Texto fornecido
O dermatologista frisou que a doença é caracterizada por lesões cutâneas de hipopigmentação da cor (diminuição da cor), com manchas brancas de tamanho variável na pele.

Juliano Isaías avançou que existem dois tipos da doença: o segmentar ou unilateral e o não segmentar ou bilateral. O primeiro se manifesta apenas em uma parte do corpo, geralmente ocorre quando o paciente ainda é jovem. Já o segundo, é o mais comum dos vitiligos e actua em dois lados do corpo, ou seja, pode afectar, simultaneamente, as duas mãos, dois pés, dois joelhos.

O dermatologista explicou que as manchas de vitiligo surgem inicialmente nas extremidades como mãos, pés, nariz e boca. “Existem épocas em que a doença se desenvolve, e depois há períodos de estagnação. Isso acontece durante toda a vida, sendo que as áreas despigmentadas tendem a se tornar maiores com o tempo”.

Descrição do exercício
Dê continuidade ao texto sobre o vitiligo, a partir da última frase apresentada.

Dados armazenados
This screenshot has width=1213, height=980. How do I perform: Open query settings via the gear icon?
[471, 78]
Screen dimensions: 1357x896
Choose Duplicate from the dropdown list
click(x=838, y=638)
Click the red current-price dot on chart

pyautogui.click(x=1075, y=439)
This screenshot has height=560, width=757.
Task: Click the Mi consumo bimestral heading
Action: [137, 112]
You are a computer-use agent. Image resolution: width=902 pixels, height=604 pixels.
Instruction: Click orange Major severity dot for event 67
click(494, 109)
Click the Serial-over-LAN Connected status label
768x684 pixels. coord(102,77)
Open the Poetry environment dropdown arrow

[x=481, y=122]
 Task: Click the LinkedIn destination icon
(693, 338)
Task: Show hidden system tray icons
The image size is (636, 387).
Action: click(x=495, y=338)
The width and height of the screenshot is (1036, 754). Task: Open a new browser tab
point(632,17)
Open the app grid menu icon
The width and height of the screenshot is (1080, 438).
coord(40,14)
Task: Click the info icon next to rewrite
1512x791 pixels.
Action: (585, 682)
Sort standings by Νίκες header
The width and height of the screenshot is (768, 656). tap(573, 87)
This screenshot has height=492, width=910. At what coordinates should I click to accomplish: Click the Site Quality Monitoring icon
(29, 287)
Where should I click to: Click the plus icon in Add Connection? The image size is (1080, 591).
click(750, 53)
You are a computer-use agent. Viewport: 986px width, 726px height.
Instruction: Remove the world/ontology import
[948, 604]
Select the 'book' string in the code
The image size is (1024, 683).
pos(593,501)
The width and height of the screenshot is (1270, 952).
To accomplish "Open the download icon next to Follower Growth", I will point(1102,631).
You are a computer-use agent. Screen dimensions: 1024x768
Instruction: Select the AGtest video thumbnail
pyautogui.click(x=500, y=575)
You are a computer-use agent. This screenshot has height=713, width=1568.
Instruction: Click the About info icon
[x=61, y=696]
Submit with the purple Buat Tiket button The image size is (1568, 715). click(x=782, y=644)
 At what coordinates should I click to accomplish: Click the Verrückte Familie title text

Resposta abaixo
O médico realçou que o vitiligo não é contagioso e não causa prejuízos à saúde física. Mas, as manchas têm um grande impacto na qualidade de vida e na auto-estima do paciente. Por isso, muitos doentes também são acompanhados por psicológicos e, em alguns casos, por psiquiatras mesmo.

Realidade no país

Em Angola, não existem muitos casos de vitiligo, disse o médico Juliano Isaías. Por exemplo, no Hospital Américo Boavida, a única unidade pública que assiste pacientes com este problema, são recebidos, em média, quatro a cinco pacientes, seguidos durante um ano.

“Mas, é possível que o número seja um pouco maior, porque é uma doença muito estigmatizada e, em algumas zonas do país, associam à feitiçaria, talvez, por isso, muitas famílias escondem os pacientes com medo de serem marginalizados ao chegarem aos hospitais”, disse o médico.

Nesse hospital, o diagnóstico da doença é feito por meio de exames clínicos, que podem durar duas semanas para se ter os resultados. Por norma, realiza-se uma biopsia para determinar se é vitiligo ou outra doença.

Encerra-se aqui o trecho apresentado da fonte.